> INSTRUÇÃO
Reproduza sem nenhuma alteração o trecho dos registros abaixo que começa na linha que contém "Click the IP Address column header" e termina na linha que contém "pos(49,381)", com as duas linhas incluídas. Deixe as imagens fora da resposta.

> CONTEÚDO DOS REGISTROS
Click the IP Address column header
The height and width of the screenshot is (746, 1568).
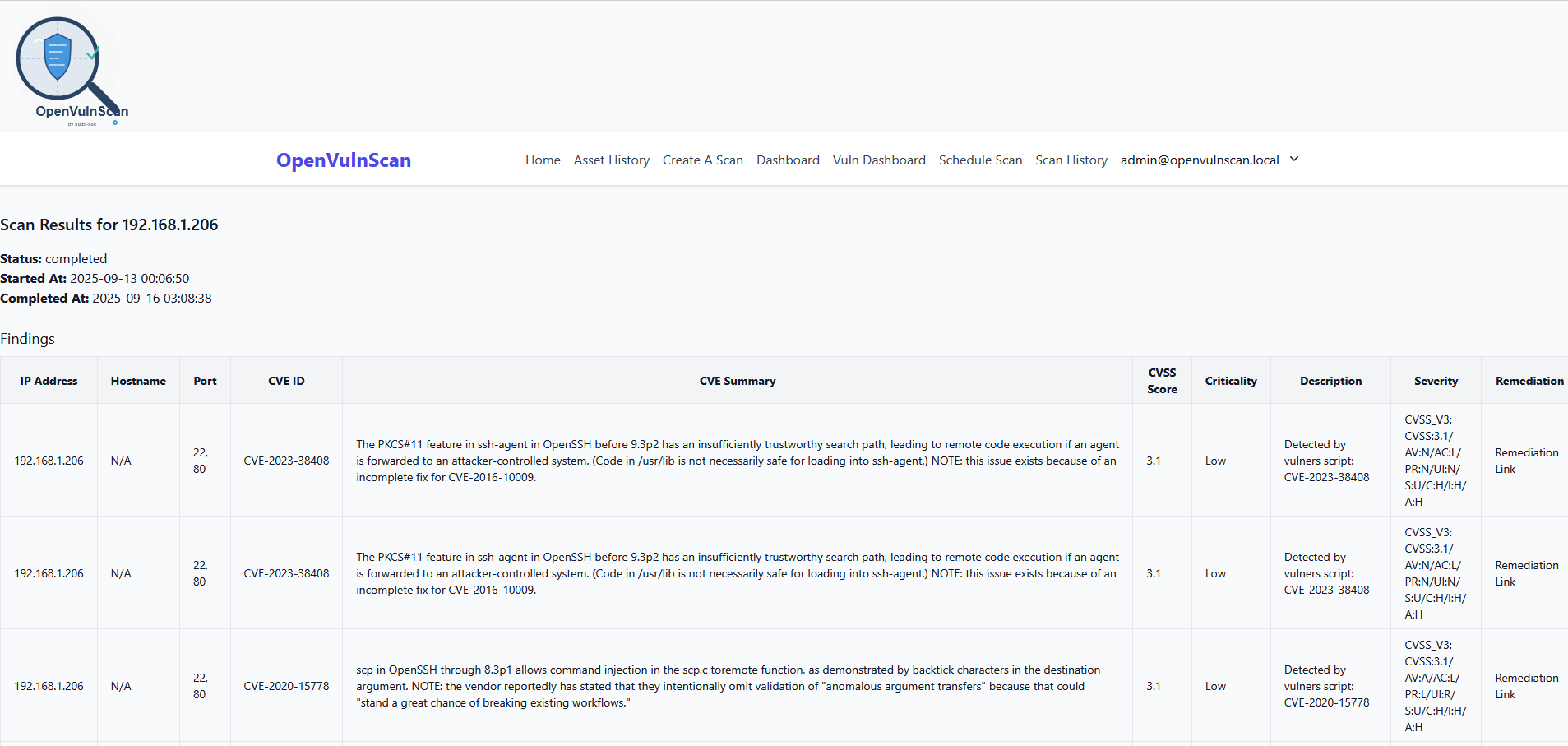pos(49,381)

==

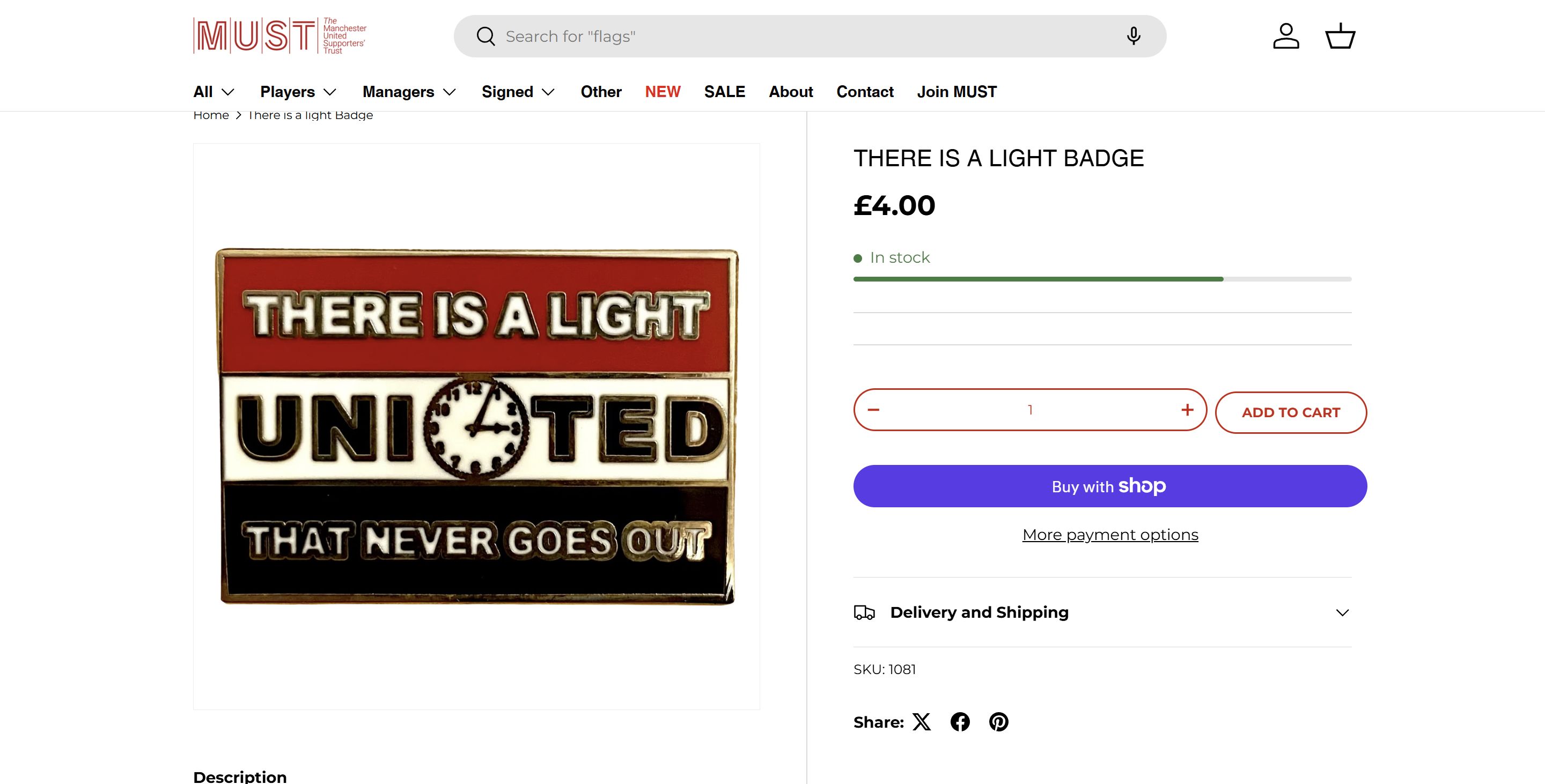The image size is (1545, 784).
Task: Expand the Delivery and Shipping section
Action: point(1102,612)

* * *

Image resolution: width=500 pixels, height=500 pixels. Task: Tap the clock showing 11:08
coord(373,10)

> RESPOSTA
Click the IP Address column header
The height and width of the screenshot is (746, 1568).
pos(49,381)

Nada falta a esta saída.